Pada 4 Juli 2025, Chronicles #19 bersama Prof. Melani Budianta tayang di kanal YouTube Endgame/Chronicles.ID. Disajikan dalam format percakapan panjang bersama Mas Bagus Muljadi, episode ini seakan melampaui bentuknya sebagai podcast. Ia menjelma menjadi peristiwa intelektual yang langka, reflektif, dan mendalam. Dalam dunia yang semakin tergesa dan bising, obrolan ini menghadirkan ruang sunyi—bukan karena heningnya, tetapi karena keberaniannya untuk menyuarakan yang selama ini dipinggirkan. Dari luka sejarah, subjektivitas sebagai kekuatan pengetahuan, hingga demokrasi yang lahir dari partisipasi dan empati, bukan hanya prosedur.
Esai ini tersusun bukan untuk mengulas isi episode, melainkan untuk menangkap nilai penting dari percakapan tersebut. Sebagai arsip pemikiran kolektif, sebagai pelajaran moral yang lahir dari tubuh yang pernah dilukai sejarah, dan sebagai suara jernih yang mengajak kita berpikir ulang tentang pendidikan, ilmu pengetahuan, dan makna menjadi manusia. Percakapan ini menghidupkan kembali sesuatu yang makin jarang ditumbuhkan, termasuk keberanian untuk berpikir perlahan, untuk mengaku luka, dan untuk merajut pemikiran lintas disiplin sebagai bentuk kasih terhadap masyarakat.

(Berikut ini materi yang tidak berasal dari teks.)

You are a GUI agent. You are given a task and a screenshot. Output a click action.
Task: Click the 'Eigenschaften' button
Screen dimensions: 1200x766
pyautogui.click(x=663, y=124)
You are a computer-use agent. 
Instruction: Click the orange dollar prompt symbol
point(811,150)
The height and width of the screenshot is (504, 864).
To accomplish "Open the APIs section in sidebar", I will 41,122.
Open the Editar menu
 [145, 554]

Di tengah kegilaan sistem ranking akademik, pengasingan ilmu lokal, serta demokrasi yang kehilangan arah etisnya, suara Prof. Melani hadir bukan sebagai teriakan, tetapi sebagai desah yang menembus. Dalam percakapan itu, ia tidak hanya bicara sebagai akademisi, tetapi sebagai saksi zaman, ibu, perempuan, dan bagian dari minoritas yang telah menjalani sejarah panjang terasingkan di tanahnya sendiri. Sementara itu, peran Mas Bagus Muljadi tak kalah penting. Dengan kepekaan ilmuwan dan empati kulturalnya, ia membuka jalan bagi dialog yang jujur, tajam, dan terjaga ritmenya.
Merekalah yang menghadirkan episode ini bukan sebagai produk media, melainkan sebagai ruang belajar bersama. Dan karena ruang-ruang seperti ini terlalu sedikit, kita perlu menjaganya—dengan cara mencatat, merespons, dan menyuarakannya kembali.

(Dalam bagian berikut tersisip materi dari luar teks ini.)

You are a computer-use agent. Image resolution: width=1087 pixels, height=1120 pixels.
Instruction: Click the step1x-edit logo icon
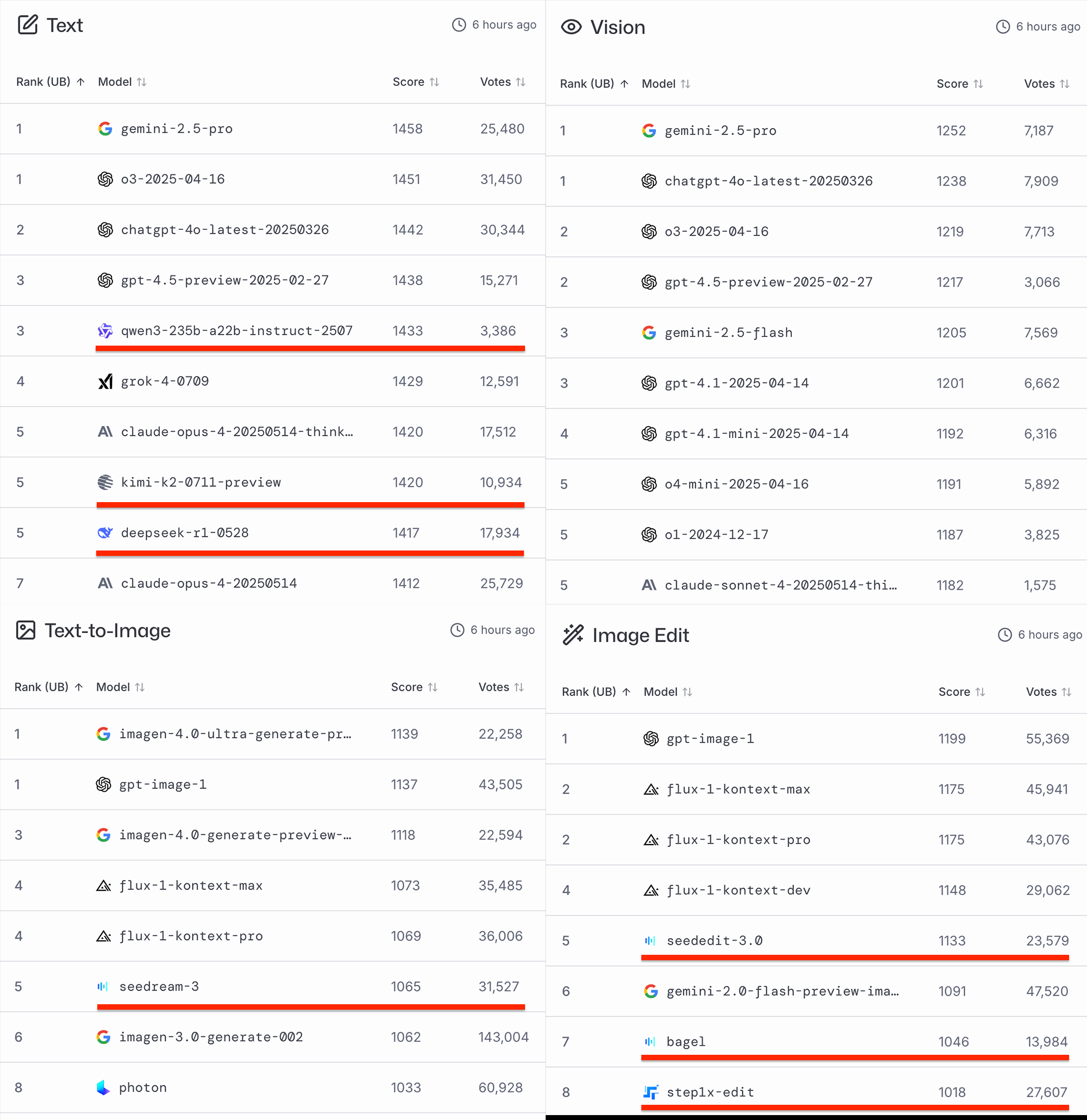click(651, 1092)
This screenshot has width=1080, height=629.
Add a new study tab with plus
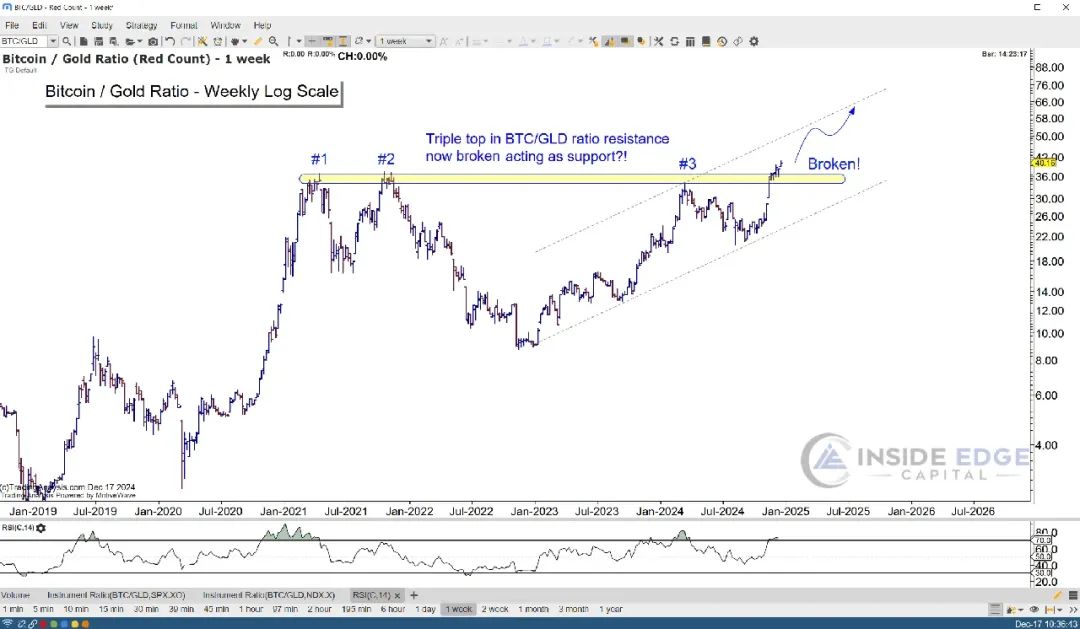pos(414,595)
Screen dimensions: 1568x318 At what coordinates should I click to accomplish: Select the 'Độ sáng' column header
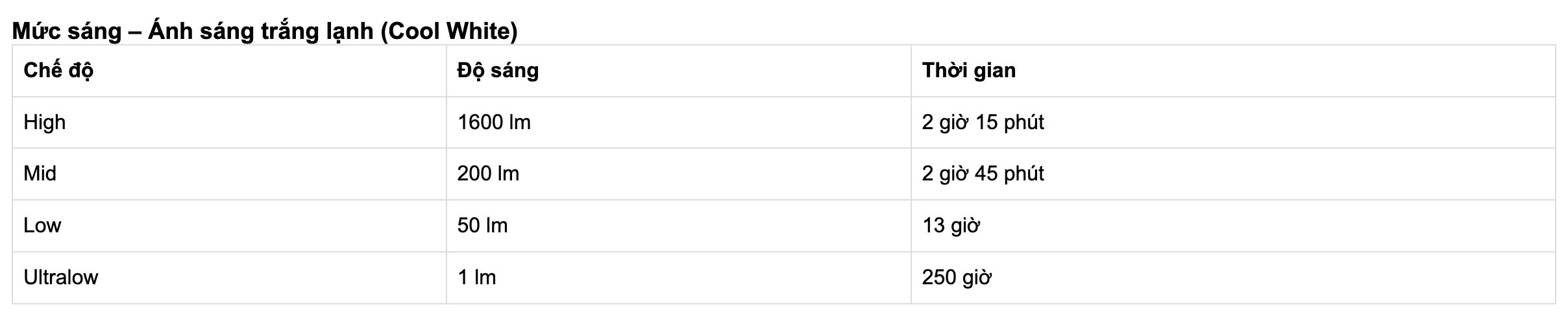pos(498,70)
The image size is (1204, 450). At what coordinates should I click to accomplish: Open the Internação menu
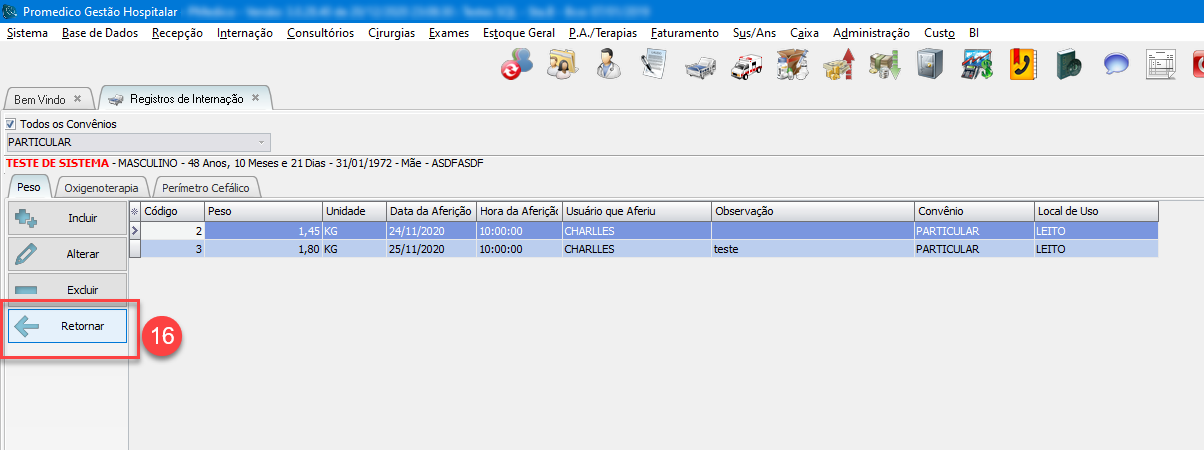coord(244,33)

Sastra: Ruang Politik dan Subjektivitas yang Membebaskan
Sejak awal percakapan, Prof. Melani Budianta menempatkan sastra bukan sebagai pelengkap estetika dalam kehidupan modern, tetapi sebagai ruang yang paling jujur untuk menyuarakan yang tertindas. Di saat sejarah resmi kerap menyingkirkan pengalaman yang tidak nyaman bagi kekuasaan, sastra menyimpan suara-suara yang dikeluarkan dari panggung besar narasi bangsa. Dalam kata-katanya sendiri, "sastra adalah tempat subjektivitas dipreservasi"—suatu ruang tempat seseorang dapat hidup kembali dalam imajinasi dan suara yang utuh, meskipun tubuh dan peristiwanya telah disenyapkan.

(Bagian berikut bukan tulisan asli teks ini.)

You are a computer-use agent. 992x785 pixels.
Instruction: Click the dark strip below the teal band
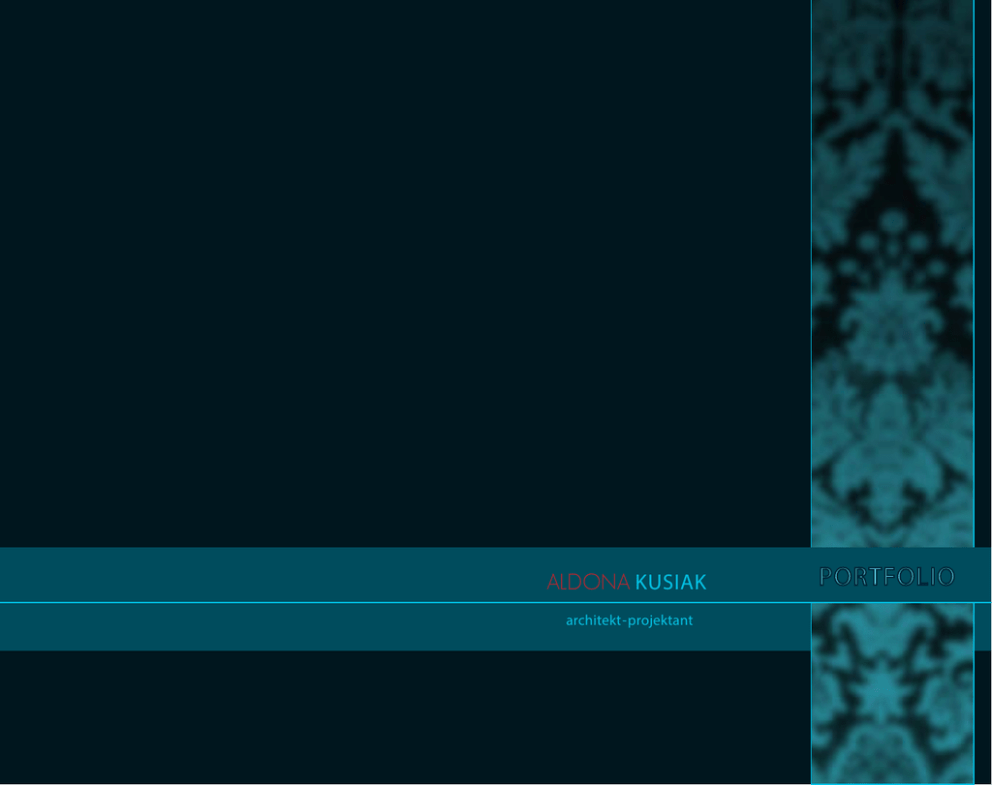(x=400, y=715)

Kekuatan sastra, menurut Prof. Melani, terletak pada kemampuannya menjembatani pengalaman manusia yang tak tertuliskan oleh angka dan tabel. Ketika ia berbicara tentang bagaimana anak-anak muda hari ini bisa merasakan kembali ketakutan Orde Baru, kekejaman terhadap mahasiswa, atau pembungkaman wacana hanya lewat membaca sebuah novel, kita diingatkan bahwa fiksi bukan kebohongan, melainkan pintu masuk menuju realitas yang lebih kompleks. Ketika realitas dibungkam, fiksi bicara.
Narasi personal menjadi penting bukan karena ia benar secara historis, tetapi karena ia jujur secara afektif. Ia membongkar dominasi epistemik yang selama ini menjadikan "ilmu" sebagai milik segelintir yang bisa menulis dalam bahasa kuasa. Melalui sastra, orang bisa bicara tanpa harus lulus S3. Orang bisa memahami dunia meski tak pernah duduk di ruang seminar. Di sinilah letak pembebasan itu. Sastra memberi ruang bagi mereka yang hidupnya selalu dituliskan oleh orang lain, untuk akhirnya menuliskan dirinya sendiri.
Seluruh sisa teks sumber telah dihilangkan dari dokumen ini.